29 november 2024 - door Florence De Vlam
Op donderdag 28 november keurde het Europees Parlement de gezamenlijke tekst van de EU-begroting 2025 goed, nadat de Raad dit al op 25 november eerder deze week had gedaan.
De jaarlijkse EU-begroting bepaalt de inkomsten en uitgaven voor één jaar, binnen de uitgavenlimieten van het meerjarig financieel kader (MFK).
De totale begroting voor 2025 bedraagt 199,4 miljard euro aan vastleggingen, de betalingen zijn vastgesteld op 155,21 miljard euro.
De begroting voor 2025 zal 6% groter zijn dan die van dit jaar, wat neerkomt op een stijging van 10 miljard euro.

Werkinstructie 1 -
Noem alle bedragen in euro die in de tekst over de EU-begroting 2025 voorkomen.
Werkinstructie 2 -
Bewerk de tekst over de EU-begroting 2025: geef het deel vanaf "29 november 2024" tot en met "155,21 miljard euro." opnieuw weer, met "vastleggingen" vervangen door "verplichtingen".
Werkinstructie 3 -
Schrijf de tekst over de EU-begroting 2025 verder vanaf het punt waar die ophoudt.

Verstrekte gegevens -
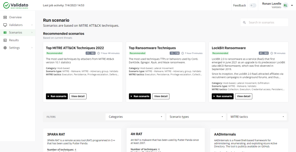Click the Settings gear icon

5,48
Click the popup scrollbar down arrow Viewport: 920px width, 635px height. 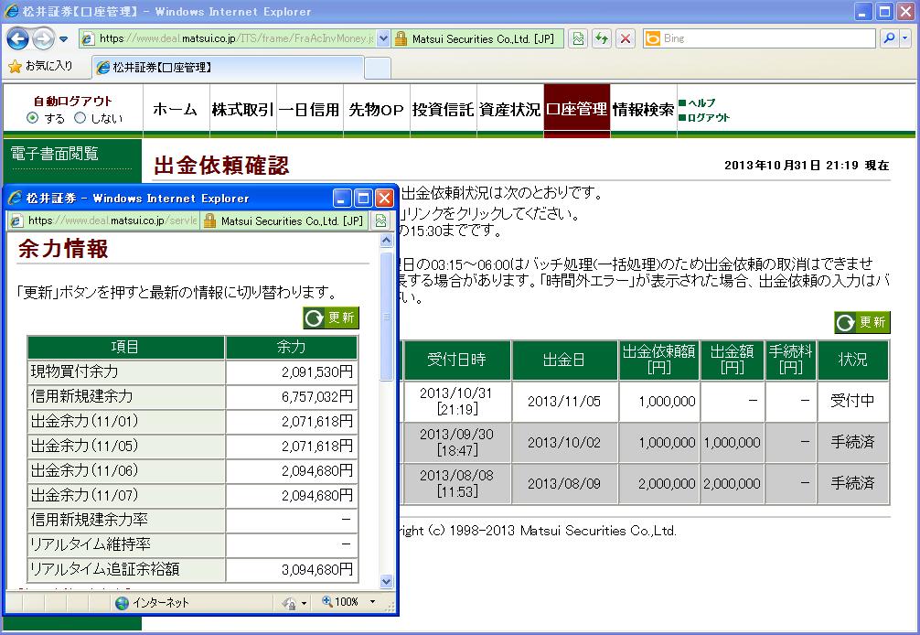click(x=386, y=581)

Antwoordruimte 1 -
- 199,4 miljard euro
- 155,21 miljard euro
- 10 miljard euro

Antwoordruimte 2 -
29 november 2024 - door Florence De Vlam
Op donderdag 28 november keurde het Europees Parlement de gezamenlijke tekst van de EU-begroting 2025 goed, nadat de Raad dit al op 25 november eerder deze week had gedaan.
De jaarlijkse EU-begroting bepaalt de inkomsten en uitgaven voor één jaar, binnen de uitgavenlimieten van het meerjarig financieel kader (MFK).
De totale begroting voor 2025 bedraagt 199,4 miljard euro aan verplichtingen, de betalingen zijn vastgesteld op 155,21 miljard euro.

Antwoordruimte 3 -
Het totale bedrag voor vastleggingskredieten in de begroting van 2025 is vastgesteld op €199,4 miljard. Dit betekent dat er nog een marge van €800,5 miljoen overblijft onder het vastgestelde plafond van de meerjarige financiële kader (MFK) voor 2025. Vastleggingskredieten zijn juridisch bindende beloften om geld uit te geven aan activiteiten die over meerdere jaren worden uitgevoerd zoals contracten of projecten.
Het totaalbedrag voor betalingskredieten in de begroting van 2025 is vastgesteld op €155,2 miljard. Dit laat een marge van €28,3 miljard over onder het MFK-plafond voor 2025. Betalingskredieten betreffen uitgaven die voortvloeien uit vastleggingen die in het lopende begrotingsjaar of in voorgaande begrotingsjaren in de EU-begroting zijn opgenomen.
Dit instrument wordt gebruikt om extra middelen beschikbaar te stellen voor onverwachte of urgente behoeften. Voor 2025 wordt €1,16 miljard aan vastleggingskredieten gemobiliseerd via het Flexibiliteitsinstrument. Dit bedrag is verdeeld over verschillende beleidsterreinen:
€4,7 miljoen voor economische, sociale en territoriale samenhang.
€1136,8 miljoen voor veerkracht en waarden.
€15,6 miljoen voor veiligheid en defensie.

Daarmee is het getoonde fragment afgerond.